A Leishmania major nucleobase transporter responsible for allopurinol uptake is a functional homolog of the Trypanosoma brucei H2 transporter.

Nucleobase transporters play an important role in the physiology of protozoan parasites, because these organisms are purine auxotrophs and rely entirely on salvage of these vital compounds. Purine transporters have also been shown to mediate the uptake of important antiparasitic drugs. In the current study, we investigated the uptake of [(3)H]adenine, [(3)H]hypoxanthine, and [(3)H]allopurinol, an antileishmanial hypoxanthine analog, by Leishmania major. These compounds were all taken up by a single high-affinity transporter, LmNBT1, with K(m) values of 4.6 +/- 0.9, 0.71 +/- 0.07, and 54 +/- 3 microM, respectively. Guanine and xanthine fully inhibited [(3)H]adenine transport, with K(i) values of 2.8 +/- 0.7 and 23 +/- 8 microM. Using purine analogs, an inhibitor profile for LmNBT1 was obtained, which allowed the construction of a quantitative model for the interactions between the transporter binding site and the permeant. The model predicts that hypoxanthine was bound through hydrogen bonds to N(1)H, N3, N7, and N(9)H of the purine ring, with a total Gibbs free energy of -39.5 kJ/mol. The interactions with adenine were similar, except for a weak hydrogen bond to N1 (unprotonated in adenine). The predicted mode of substrate binding for LmNBT1 was almost identical to that for the Trypanosoma brucei H2 (TbH2) transporter. It is proposed that the architecture of their respective binding sites is very similar and that LmNBT1 can be named a functional homolog of TbH2.

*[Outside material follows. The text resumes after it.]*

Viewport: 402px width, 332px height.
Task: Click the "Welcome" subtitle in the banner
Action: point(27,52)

Cloning, heterologous expression, and in situ characterization of the first high affinity nucleobase transporter from a protozoan.

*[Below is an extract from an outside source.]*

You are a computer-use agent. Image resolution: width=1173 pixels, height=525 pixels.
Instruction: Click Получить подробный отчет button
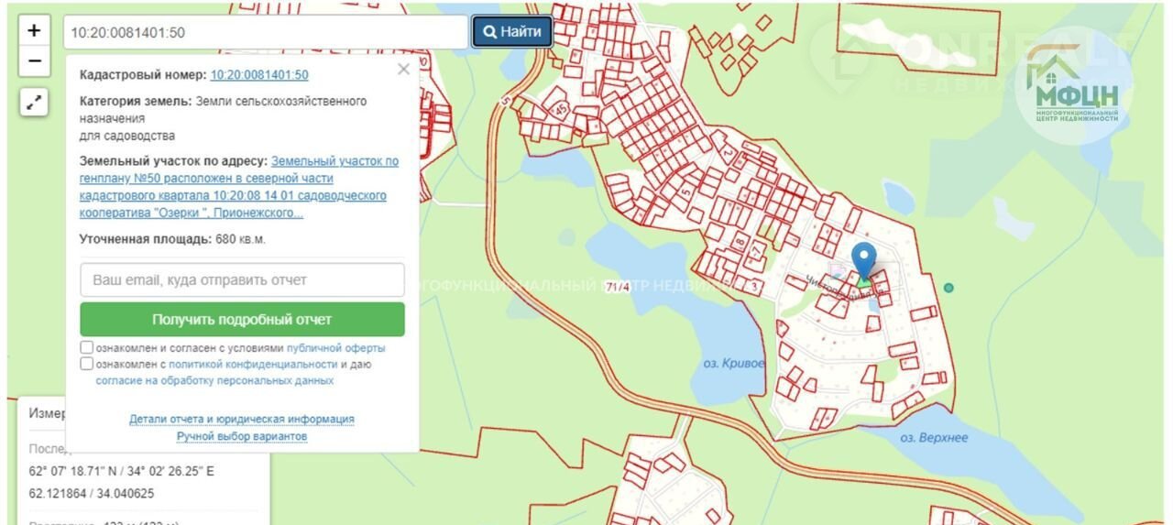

While multiple nucleoside transporters, some of which can also transport nucleobases, have been cloned in recent years from many different organisms, no sequence information is available for the high affinity, nucleobase-selective transporters of metazoa, parazoa, or protozoa. We have identified a gene, TbNBT1, from Trypanosoma brucei brucei that encodes a 435-residue protein of the equilibrative nucleoside transporter superfamily. The gene was expressed in both the procyclic and bloodstream forms of the organism. Expression of TbNBT1 in a Saccharomyces cerevisiae strain lacking an endogenous purine transporter allowed growth on adenine as sole purine source and introduced a high affinity transport activity for adenine and hypoxanthine, with Km values of 2.1 +/- 0.6 and 0.66 +/- 0.22 microm, respectively, as well as high affinity for xanthine, guanine, guanosine, and allopurinol and moderate affinity for inosine. A transporter with an indistinguishable kinetic profile was identified in T. b. brucei procyclics and designated H4. RNA interference of TbNBT1 in procyclics reduced cognate mRNA levels by approximately 80% and H4 transport activity by approximately 90%. Expression of TbNBT1 in Xenopus oocytes further confirmed that this gene encodes the first high affinity nucleobase transporter from protozoa or animals to be identified at the molecular level.